Extracted records
################

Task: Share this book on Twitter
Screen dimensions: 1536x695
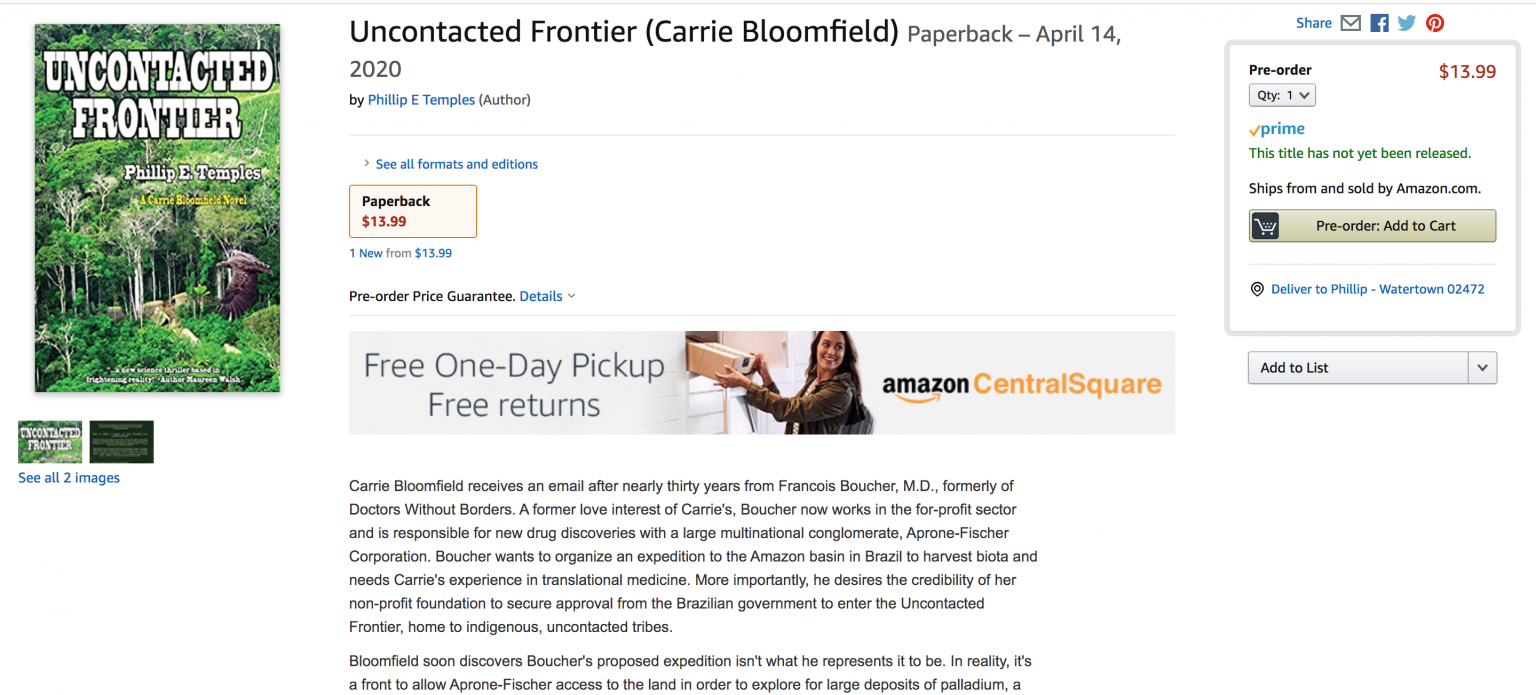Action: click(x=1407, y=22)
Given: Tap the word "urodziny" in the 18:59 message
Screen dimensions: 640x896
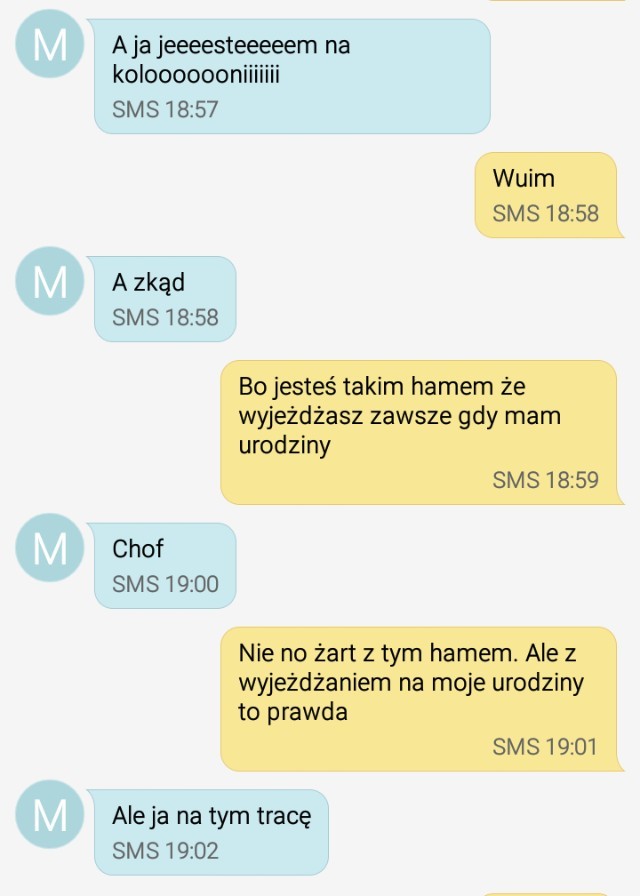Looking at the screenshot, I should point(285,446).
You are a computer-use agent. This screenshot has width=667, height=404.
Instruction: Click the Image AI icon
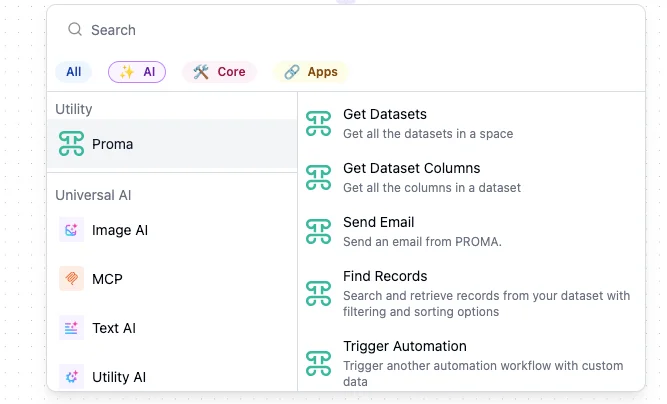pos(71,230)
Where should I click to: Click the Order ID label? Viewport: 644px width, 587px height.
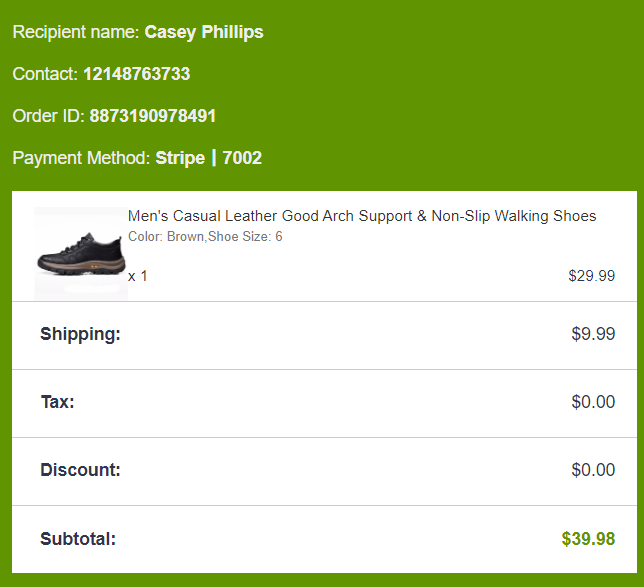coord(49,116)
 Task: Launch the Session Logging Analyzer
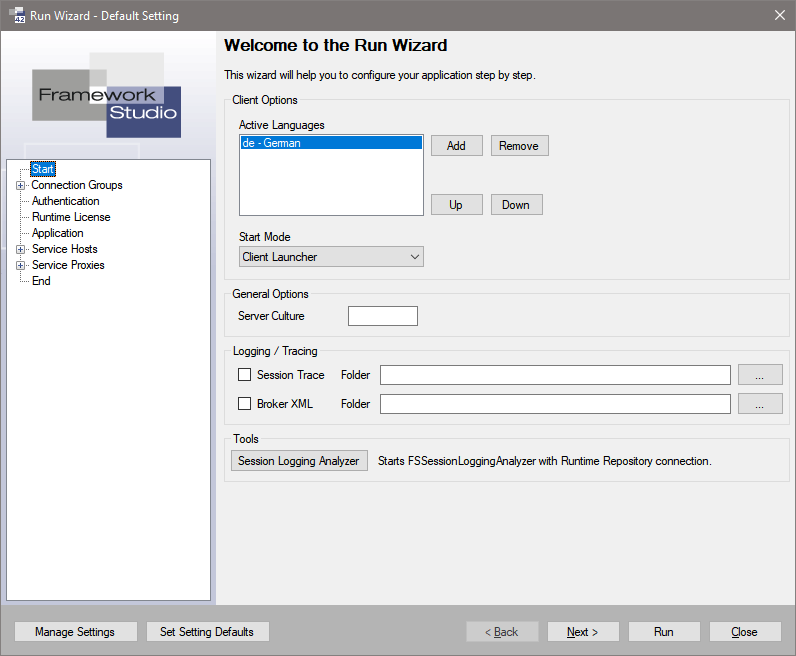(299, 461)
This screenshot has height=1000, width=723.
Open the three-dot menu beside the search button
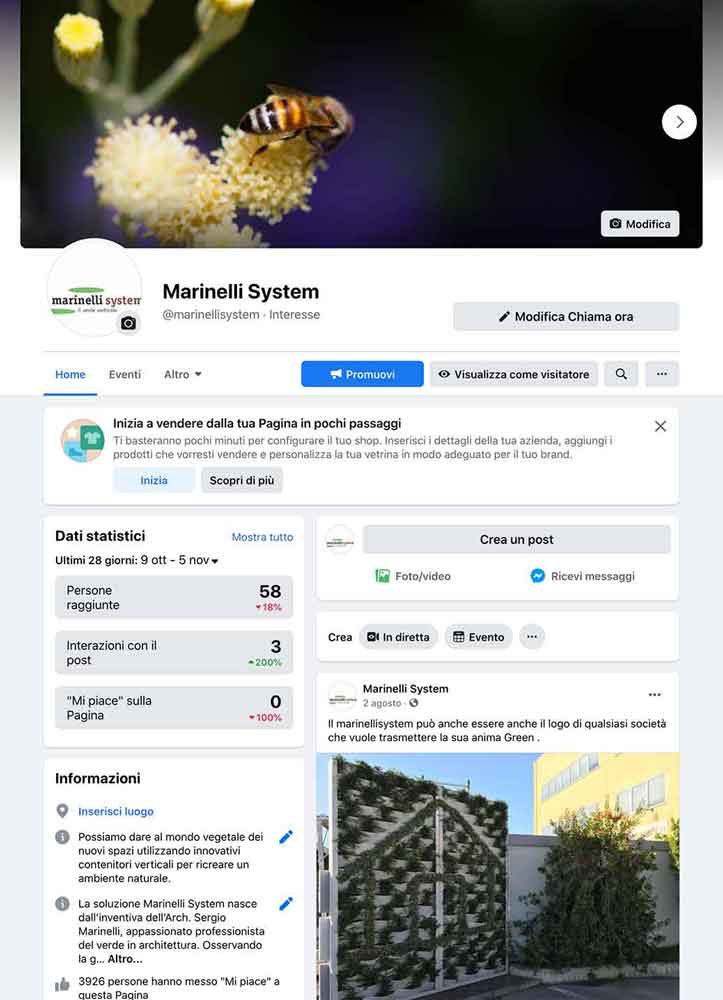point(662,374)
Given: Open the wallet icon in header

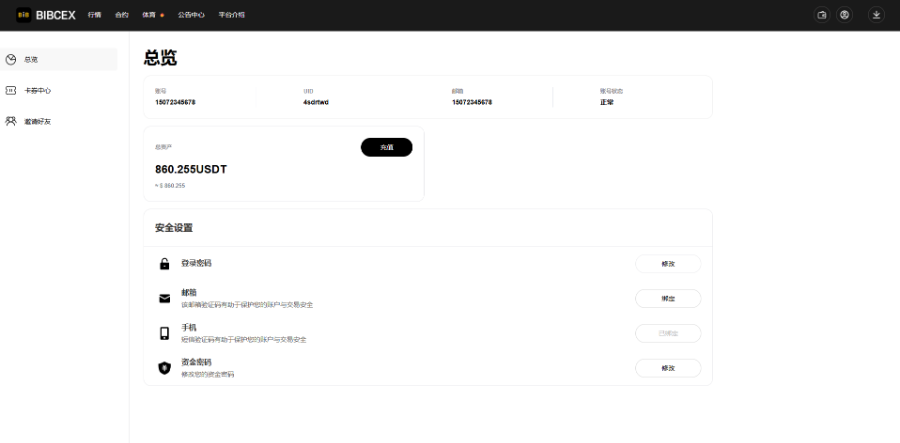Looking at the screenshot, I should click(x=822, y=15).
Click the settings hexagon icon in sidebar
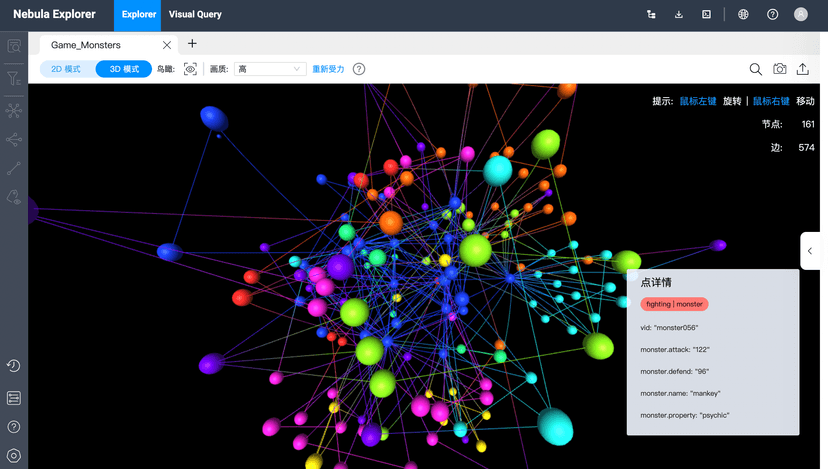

################

• [What you have to do]
What you write must match, line for line, the lines from the one with "Screen dimensions: 640x896" through the last line of the data above, minus the pictures.

• [Exercise output]
Screen dimensions: 640x896
Looking at the screenshot, I should point(285,446).
You are a computer-use agent. This screenshot has width=667, height=404.
Instruction: Click the Image AI icon
pos(71,230)
Where should I click to: Click the Order ID label? Viewport: 644px width, 587px height.
coord(49,116)
 Task: Launch the Session Logging Analyzer
(299, 461)
This screenshot has height=1000, width=723.
Open the three-dot menu beside the search button
point(662,374)
Given: Open the wallet icon in header

Looking at the screenshot, I should click(x=822, y=15).
Click the settings hexagon icon in sidebar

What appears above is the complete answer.